Update: We’ve written a 2020 salary article comparing developer salaries in Johannesburg, Cape Town and Pretoria. Take a look.
After releasing an analysis of developer salary differences between Cape Town and Johannesburg, we continued our analysis with the impact of managerial experience on a developer’s salary.
When a user creates a profile on OfferZen, they are required to list previous roles and years of experience in each role. We use this data to match them with a company that will best utilise and reward them for their expertise.
One of the role options a user can select is “Managerial Experience”. We combined this with the salary data we get during a user’s job interview process and got the following.
Managerial experience demands a 50% salary premium
Managers can have a larger influence on overall company output over other developers. It should thus not be a surprise that developers with managerial experience earn a salary premium over those without.
Our data indicates that companies will offer up to 60% more for candidates that have been managers before. This highlights the impact a manager can have on the performance and culture of a team and how much companies are willing to pay for the correct leader.
What is more interesting, however, is the rate at which a developer’s salary changes as their managerial experience increases.

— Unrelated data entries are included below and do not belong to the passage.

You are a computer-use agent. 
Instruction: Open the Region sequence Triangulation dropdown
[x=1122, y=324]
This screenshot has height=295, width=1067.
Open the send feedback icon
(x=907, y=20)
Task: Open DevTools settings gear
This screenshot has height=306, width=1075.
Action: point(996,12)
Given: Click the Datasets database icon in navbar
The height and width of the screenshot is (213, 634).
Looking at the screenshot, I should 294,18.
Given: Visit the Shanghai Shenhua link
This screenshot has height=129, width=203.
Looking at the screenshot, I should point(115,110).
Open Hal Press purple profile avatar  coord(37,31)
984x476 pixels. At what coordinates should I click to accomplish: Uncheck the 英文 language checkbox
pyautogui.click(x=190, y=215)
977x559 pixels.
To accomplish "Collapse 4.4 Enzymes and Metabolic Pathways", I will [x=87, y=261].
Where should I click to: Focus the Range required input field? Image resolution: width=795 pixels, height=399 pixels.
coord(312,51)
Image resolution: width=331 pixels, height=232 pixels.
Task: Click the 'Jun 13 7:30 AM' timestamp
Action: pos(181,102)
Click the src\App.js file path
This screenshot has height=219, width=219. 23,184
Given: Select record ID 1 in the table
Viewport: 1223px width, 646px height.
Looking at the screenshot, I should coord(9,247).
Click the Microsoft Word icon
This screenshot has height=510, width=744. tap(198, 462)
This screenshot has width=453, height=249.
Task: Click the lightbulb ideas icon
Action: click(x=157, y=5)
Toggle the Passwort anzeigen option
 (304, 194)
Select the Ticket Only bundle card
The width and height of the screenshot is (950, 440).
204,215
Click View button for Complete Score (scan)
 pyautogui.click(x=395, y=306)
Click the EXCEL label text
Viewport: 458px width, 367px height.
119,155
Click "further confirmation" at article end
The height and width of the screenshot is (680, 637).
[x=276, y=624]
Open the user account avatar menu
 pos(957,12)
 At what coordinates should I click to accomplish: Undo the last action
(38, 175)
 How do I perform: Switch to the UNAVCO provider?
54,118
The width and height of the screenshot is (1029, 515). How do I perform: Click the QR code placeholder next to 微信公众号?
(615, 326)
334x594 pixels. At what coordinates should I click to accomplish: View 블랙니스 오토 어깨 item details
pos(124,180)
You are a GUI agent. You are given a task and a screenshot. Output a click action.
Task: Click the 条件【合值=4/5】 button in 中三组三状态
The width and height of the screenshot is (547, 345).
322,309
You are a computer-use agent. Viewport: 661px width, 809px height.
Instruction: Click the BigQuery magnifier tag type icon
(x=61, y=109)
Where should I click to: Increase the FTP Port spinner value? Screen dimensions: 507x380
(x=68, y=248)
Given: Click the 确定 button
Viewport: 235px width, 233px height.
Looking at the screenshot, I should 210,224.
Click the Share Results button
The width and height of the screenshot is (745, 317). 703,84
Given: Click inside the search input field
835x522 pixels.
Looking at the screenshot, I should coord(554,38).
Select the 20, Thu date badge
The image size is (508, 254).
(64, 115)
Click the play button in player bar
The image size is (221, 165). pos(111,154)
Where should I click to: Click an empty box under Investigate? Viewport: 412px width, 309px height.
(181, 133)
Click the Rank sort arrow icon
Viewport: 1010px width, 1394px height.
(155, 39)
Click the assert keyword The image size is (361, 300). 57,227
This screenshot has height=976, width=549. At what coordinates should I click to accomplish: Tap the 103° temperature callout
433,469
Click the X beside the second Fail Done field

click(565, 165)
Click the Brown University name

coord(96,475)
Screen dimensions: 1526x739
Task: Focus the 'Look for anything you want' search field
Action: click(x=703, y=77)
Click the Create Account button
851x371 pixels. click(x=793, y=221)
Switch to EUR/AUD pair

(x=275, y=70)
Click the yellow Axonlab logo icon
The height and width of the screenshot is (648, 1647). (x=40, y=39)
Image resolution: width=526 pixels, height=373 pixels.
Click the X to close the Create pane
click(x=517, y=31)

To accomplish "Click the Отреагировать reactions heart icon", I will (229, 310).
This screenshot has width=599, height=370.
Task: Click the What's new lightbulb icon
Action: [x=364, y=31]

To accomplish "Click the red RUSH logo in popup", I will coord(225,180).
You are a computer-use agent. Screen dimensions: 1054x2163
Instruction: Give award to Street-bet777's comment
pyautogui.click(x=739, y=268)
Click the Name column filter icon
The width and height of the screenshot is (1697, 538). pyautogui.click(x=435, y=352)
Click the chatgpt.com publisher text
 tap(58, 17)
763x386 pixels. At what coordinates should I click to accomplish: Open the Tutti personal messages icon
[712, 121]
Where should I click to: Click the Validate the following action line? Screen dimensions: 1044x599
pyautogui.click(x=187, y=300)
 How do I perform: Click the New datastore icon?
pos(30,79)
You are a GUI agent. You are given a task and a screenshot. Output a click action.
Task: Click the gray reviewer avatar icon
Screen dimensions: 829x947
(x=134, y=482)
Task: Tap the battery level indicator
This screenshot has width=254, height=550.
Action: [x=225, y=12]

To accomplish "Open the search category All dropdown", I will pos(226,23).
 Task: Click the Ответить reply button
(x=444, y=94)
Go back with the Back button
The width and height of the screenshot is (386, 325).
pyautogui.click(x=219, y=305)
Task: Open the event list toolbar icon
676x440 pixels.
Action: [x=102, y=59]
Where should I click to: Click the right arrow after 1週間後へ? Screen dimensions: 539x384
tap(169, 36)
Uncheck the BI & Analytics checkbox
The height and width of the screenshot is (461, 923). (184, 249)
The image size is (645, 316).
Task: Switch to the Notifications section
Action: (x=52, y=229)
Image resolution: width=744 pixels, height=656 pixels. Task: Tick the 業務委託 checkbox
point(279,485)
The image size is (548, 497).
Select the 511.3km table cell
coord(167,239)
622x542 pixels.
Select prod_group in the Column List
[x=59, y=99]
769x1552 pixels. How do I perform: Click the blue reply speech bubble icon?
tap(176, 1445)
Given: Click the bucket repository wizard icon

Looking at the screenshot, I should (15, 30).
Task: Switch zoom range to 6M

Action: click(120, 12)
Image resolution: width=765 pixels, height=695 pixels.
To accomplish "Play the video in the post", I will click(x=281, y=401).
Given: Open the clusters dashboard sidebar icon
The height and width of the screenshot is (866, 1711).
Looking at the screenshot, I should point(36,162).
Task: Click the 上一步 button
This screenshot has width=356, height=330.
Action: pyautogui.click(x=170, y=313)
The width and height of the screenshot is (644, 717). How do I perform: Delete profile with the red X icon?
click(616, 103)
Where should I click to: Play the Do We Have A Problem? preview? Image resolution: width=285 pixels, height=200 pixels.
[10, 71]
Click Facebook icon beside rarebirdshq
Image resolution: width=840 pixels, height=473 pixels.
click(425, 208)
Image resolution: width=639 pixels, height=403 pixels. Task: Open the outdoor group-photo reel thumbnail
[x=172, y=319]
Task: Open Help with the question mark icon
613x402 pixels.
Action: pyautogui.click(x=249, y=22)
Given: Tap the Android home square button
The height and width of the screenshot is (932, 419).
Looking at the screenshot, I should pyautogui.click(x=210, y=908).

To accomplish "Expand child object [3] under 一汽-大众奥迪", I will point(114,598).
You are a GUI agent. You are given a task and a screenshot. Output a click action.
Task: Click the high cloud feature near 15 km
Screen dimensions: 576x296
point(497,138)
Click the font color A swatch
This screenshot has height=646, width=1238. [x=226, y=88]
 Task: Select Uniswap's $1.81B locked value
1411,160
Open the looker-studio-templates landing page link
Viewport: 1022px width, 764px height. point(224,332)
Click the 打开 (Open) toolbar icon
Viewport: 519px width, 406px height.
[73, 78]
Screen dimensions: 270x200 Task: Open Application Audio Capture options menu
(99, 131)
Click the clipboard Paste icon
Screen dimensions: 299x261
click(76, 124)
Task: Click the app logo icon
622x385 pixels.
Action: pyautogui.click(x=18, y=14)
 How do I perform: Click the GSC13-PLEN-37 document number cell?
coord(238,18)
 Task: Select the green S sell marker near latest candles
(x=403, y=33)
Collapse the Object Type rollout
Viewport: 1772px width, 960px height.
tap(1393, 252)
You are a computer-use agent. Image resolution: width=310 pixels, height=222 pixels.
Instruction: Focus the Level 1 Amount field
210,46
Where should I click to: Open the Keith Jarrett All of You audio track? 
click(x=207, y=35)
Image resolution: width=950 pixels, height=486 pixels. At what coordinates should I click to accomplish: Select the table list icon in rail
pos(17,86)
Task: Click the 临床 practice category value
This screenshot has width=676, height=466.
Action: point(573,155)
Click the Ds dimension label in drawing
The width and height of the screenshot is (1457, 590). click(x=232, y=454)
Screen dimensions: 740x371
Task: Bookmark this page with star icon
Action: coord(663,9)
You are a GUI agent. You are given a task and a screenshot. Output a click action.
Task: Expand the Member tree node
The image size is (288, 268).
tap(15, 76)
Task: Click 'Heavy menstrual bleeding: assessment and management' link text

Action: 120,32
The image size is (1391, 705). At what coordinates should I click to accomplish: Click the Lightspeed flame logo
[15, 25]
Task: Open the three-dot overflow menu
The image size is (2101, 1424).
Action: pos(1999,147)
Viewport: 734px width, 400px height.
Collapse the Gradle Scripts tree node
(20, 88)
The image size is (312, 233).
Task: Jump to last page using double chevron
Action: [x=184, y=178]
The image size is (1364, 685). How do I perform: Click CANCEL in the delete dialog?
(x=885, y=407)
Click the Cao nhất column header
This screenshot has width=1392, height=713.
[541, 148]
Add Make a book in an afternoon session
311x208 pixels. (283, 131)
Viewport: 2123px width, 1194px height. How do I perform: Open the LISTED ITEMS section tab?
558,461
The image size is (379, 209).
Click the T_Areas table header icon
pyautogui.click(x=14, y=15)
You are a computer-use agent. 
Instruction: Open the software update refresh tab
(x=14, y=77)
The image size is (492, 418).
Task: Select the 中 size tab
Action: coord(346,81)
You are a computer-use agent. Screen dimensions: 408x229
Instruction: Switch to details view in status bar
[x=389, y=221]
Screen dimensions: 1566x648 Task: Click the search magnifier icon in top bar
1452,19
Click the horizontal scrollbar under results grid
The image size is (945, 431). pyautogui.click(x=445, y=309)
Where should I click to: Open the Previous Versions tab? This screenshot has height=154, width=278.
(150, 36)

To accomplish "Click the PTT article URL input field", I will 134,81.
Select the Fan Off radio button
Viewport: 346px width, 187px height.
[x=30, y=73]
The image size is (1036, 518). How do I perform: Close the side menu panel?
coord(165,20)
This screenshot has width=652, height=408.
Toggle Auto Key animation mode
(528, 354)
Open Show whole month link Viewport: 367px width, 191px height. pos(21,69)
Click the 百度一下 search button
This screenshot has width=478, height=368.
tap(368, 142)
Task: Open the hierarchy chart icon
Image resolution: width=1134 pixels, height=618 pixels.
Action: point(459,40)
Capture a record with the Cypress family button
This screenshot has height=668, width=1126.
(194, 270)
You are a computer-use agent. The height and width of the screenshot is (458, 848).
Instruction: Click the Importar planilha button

Managerial experience redundant after first year
As expected, for every year that a developer specialises in a specific role, their salary will increase by approximately 10%. This, however, is not the case for managerial experience, which is almost flat after the first year.
This indicates that a developer gets a salary bump for managerial experience but isn't rewarded for experience. A logical deduction is that companies see managerial experience as binary, rewarding developers for having been managers before but not for specializing in this discipline.
Management experience a proxy for experience?
After such a striking conclusion we wanted to stress test our result. Managerial experience is closely coupled with seniority - perhaps instead of analysing managerial experience we were just viewing the premium companies pay for senior developers from a different angle? Could a junior developer expect the same salary premium with managerial experience?
Junior developers with any managerial experience earn 35-40% more
Junior developers with 0-1 years overall experience and any managerial experience can earn around R9 500 more than their peers. Intermediate developers with 2-4 years overall experience and some managerial experience can earn 35% more than similar developers without the managerial experience.
Are you a young developer starting out or a dev manager looking for a pay bump? OfferZen is a job marketplace where top developers are matched with more than 350 of South Africa’s leading technology companies. If you are looking to kickstart your career, click here to sign up to OfferZen.
FOOTNOTE: Experience years are on a per job-role basis. Examples of other roles: "front end developer", "backend developer", "mobile developer", "devops", etc. Each developer can list experience in more than one role and all listed roles were included in this analysis.